We sat silently in our parsonage living room – chest tight, stomach churning, heart pounding in my ears.  Sue was stoic, but I knew my wife well enough to know she was seething with anger – an anger that was complicated by deep wounds, profound sadness, but thankfully an enduring love for me and what we had built together.  Less than 50 yards from us, inside the church next door, sat the church board, discussing my behavior and future as a pastor, which would radically alter the course of our lives.

It didn’t start there, and it would not end there, but I now recognize the events of that day as my life’s epicenter.  In an earthquake, the epicenter is defined as the the part of the earth’s surface directly above the focus of the quake itself.  It is the above-ground, visible result of unseen, extreme tension being released far beneath the ground.  Long before we experience a quake at the surface, shifting, subterranean plates are moving and sliding against each other.  At some point, friction causes those plates to stop shifting smoothly and to get “stuck” on each other.  The longer the plates remain in tension, the greater the magnitude of the quake when the point of friction gives way.  I now view certain aspects and events of my life similarly, and I can point to those tense, silent moments in a church parsonage as the last minutes of quiet before the resulting quake brought everything crashing down.   

For as long as I could remember, I had battled the tension between who I had prayed and endeavored to become and who, in fact, I was.  Those life “plates” were held in strict tension for many years and for many reasons.  There had been tremors, hints at the coming collapse, but until that moment, the plates deep within me had mostly held.  Through white-knuckled willpower, I had, for the most part, fashioned a world where the incongruous coexisted and life “worked.”

Until it didn’t.

The truth, of course, is it had never really worked.  The only thing that had “worked” with any success was the facade I had carefully constructed to cover the mess, hoping it would forever hide the parts of me I never intended for anyone to see.  But reckoning day had come, the plates had shifted, and my world was violently rocked and crumbling around me.
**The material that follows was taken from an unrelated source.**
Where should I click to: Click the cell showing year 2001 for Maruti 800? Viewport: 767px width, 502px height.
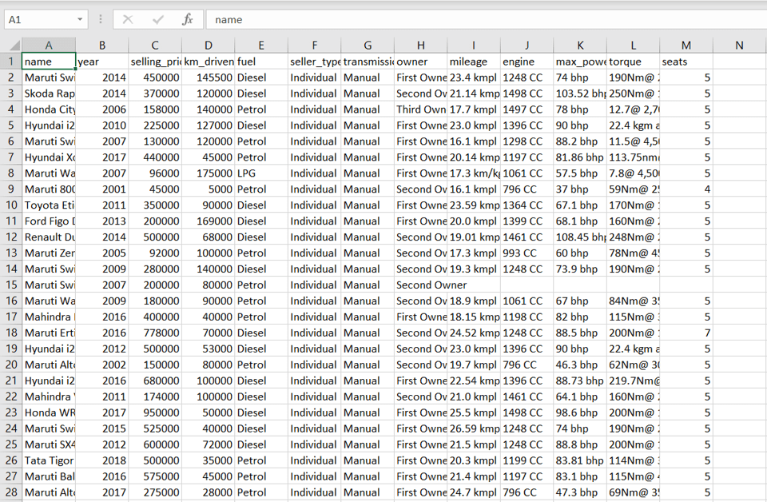click(x=102, y=189)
The expected knock on the door finally came.  We looked at each other, hoping for the best but prepared for the worst.  As the pastor and board member sat down with us, I held my breath for what felt like an eternity.  “We want you to know this is an extremely difficult decision for us, but…”  

A friend asked me later, “What was that like? What did you say?  What did Sue say?”  I don’t know.  I don’t recall much beyond the “but…”.  I knew my life was irreversibly changed, that I was facing hours, days, months (years?) of difficult discussions and decisions, but at that moment my mind was busy with only the panicked words that accompanied the unspoken question, “What will become of us?”  
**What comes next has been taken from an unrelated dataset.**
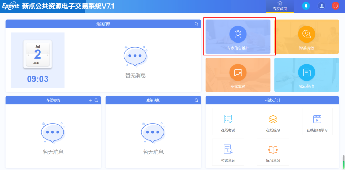Search in the 最新消息 panel

(196, 24)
What became (or is becoming) of us is a story of tearing down, rebuilding, tearing down, and rebuilding again.  Earthquakes are rarely singular events.  In addition to the tremors preceding “The Big One,” there are often many aftershocks.  The devastation wrought at the epicenter had far-reaching ripple effects.  A lot went into that moment of collapse, and much of the rebuilding would be slow and painstaking.  It took a while, but I have been able to see God’s hand at work in the years since that day, not just in the way God “brought us through”, but also in the way God “brought me down” that day.  The response of the church had been “the worst” for which we had been prepared.  In reality, however, it was the best thing that could possibly have happened. 

But to look at the “silver lining” at this point would be premature and a vast oversimplification of the entire process.  Following the events of that morning, it would be another 8 years before I would gather the courage to say to myself what I had known (if not accepted) many years prior:  I am a gay man.  And the 8 years that brought me to this realization (and the 5 more that brought me to initially post this entry) are a fraction of the years I spent burying it, hating it, hating myself, hating God. 
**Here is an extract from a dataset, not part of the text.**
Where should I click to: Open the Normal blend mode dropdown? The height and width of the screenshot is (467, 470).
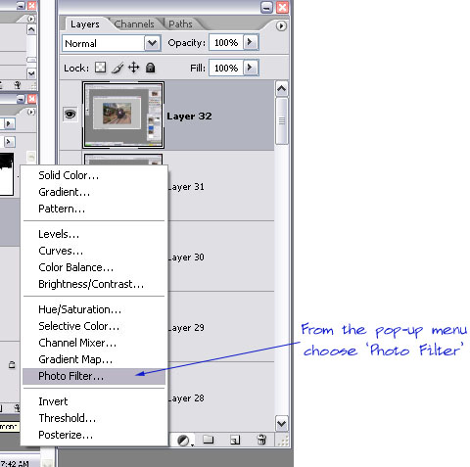(112, 43)
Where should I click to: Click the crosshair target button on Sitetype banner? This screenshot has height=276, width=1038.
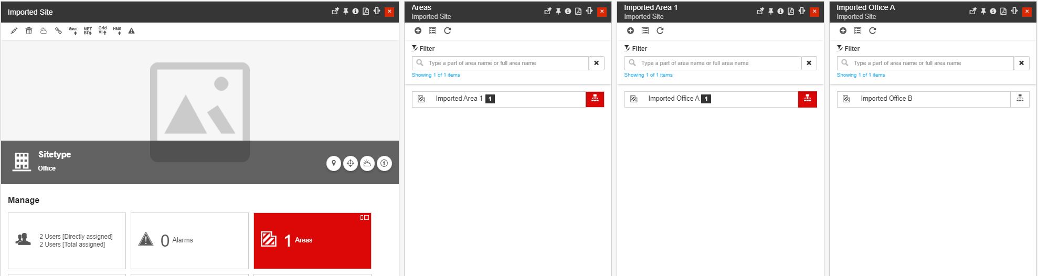[x=351, y=163]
Admitting my sexuality – to myself, to others – is not the beginning of the story. This entry is, perhaps, the center of a set of essays telling you about the building of the tension, the aftershocks of the past 13 years.  The tension that built over so many years is worth exploring, because it makes the first experiences in my life of true love that much more profound.

But I will tell you this today with certainty: until I could acknowledge my sexuality to myself, to God, and to others and believe that I was “good enough” – I could never give nor receive any “true” love at all, from anyone.  And love, as cliché as it may seem, is the key to everything. 

4 Comments

  1. I can relate to this part: “The response of the church had been “the worst” for which we had been prepared. In reality, however, it was the best thing that could possibly have happened. ” Sometimes, a group of people, even a church, reject you (by you, I mean me 🙂), but it actually turns out really well because I no longer am caught between two options.